**TASK ITEM A**:
List every tattoo that the text about Kastelic and Petoskey's tank says Kastelic has.
**TASK ITEM B**:
Continue the text about Kastelic and Petoskey's tank from where it stops.

**TEXT**:
━━━━

Kastelic said Guus was happy to support any Allied soldier because “my grandfather’s house was near a railroad. Every night, there was a train filled with Jewish people, and the train stopped. He could hear them talking, crying, as he was lying in bed.” Thanks to the Americans and their allies, that eventually came to an end.
On Dec. 8, 1944, Petoskey was in the tank and returning to Apweiler to rejoin the company when the tank backed into a 5-foot row of anti-tank mines stacked 3 feet high. "A terrific explosion occurred, killing all six crew members and the destroyer,” according to Findagrave.com.
“He didn’t stand a chance,” Kastelic said.
Kastelic has a tattoo of the Windy Lou on one arm, along with parachuting soldiers, and Raymond’s name. She also has a tattoo of Petoskey's tank on her arm, as well his name.

━━━━

**EXTRACTED INFORMATION**:
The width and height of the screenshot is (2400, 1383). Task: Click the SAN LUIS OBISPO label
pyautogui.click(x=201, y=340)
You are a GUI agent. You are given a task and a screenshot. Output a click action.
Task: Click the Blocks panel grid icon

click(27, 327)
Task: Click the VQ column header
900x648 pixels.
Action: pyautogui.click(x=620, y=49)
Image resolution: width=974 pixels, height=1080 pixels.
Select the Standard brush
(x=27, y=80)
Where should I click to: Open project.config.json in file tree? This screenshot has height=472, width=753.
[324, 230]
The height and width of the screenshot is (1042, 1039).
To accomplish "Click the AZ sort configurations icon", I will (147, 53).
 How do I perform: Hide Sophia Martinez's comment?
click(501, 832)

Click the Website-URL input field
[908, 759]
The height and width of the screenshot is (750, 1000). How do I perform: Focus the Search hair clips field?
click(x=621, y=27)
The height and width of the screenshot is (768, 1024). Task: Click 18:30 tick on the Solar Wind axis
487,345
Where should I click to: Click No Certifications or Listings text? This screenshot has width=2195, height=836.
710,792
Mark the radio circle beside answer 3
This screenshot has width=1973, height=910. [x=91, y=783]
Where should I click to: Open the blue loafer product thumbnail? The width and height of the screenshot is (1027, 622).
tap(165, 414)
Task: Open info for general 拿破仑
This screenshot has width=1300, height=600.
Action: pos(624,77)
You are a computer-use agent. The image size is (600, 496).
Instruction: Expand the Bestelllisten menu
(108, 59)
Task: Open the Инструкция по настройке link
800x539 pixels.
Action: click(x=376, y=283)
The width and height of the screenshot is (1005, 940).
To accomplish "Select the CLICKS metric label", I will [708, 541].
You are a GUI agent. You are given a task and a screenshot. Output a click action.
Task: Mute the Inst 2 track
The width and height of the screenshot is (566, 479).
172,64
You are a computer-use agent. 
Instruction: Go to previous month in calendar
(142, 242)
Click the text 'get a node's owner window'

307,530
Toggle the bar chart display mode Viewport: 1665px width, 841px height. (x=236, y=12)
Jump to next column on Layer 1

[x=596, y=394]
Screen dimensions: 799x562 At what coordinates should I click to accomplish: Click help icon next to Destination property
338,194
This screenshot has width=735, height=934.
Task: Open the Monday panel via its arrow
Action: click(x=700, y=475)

━━━━

**RESPONSE A**:
The Windy Lou
Parachuting soldiers
Raymond's name
Petoskey's tank
Petoskey's name

**RESPONSE B**:
Recently, Kastelic asked members of the Indiana Genealogy Facebook page for help in finding Petoskey's family. KHCPL Director Faith Brautigam saw it and connected Kastelic to Amy Russell, head of KHCPL’s Genealogy and Local History Department.
Using obituaries, Census records, Ancestry.com, and the A-Z database – all of which are available through KHCPL’s databases and Genealogy and Local History Department – Amy found Petoskey's first cousin once removed (his mom’s sister’s granddaughter) and contacted her about Kastelic and Petoskey's grave.
“I found the obituary for Henry’s mother, Mary Petkovsek (the name spelling changed over the years) and saw she was survived by a sister, Frances Stular, in Michigan. Then I went through the Census records and started tracing her descendants. Things start falling in place once you have a name and a location.”
Kastelic also tends to the graves of two soldiers from Oregon.
Her grandfather, Guus, had also befriended U.S. Army Maj. James V. Johnston Jr., an Oregonian who served with 84th Infantry Division, 334th Infantry Regiment, and was stationed in Guus’ house.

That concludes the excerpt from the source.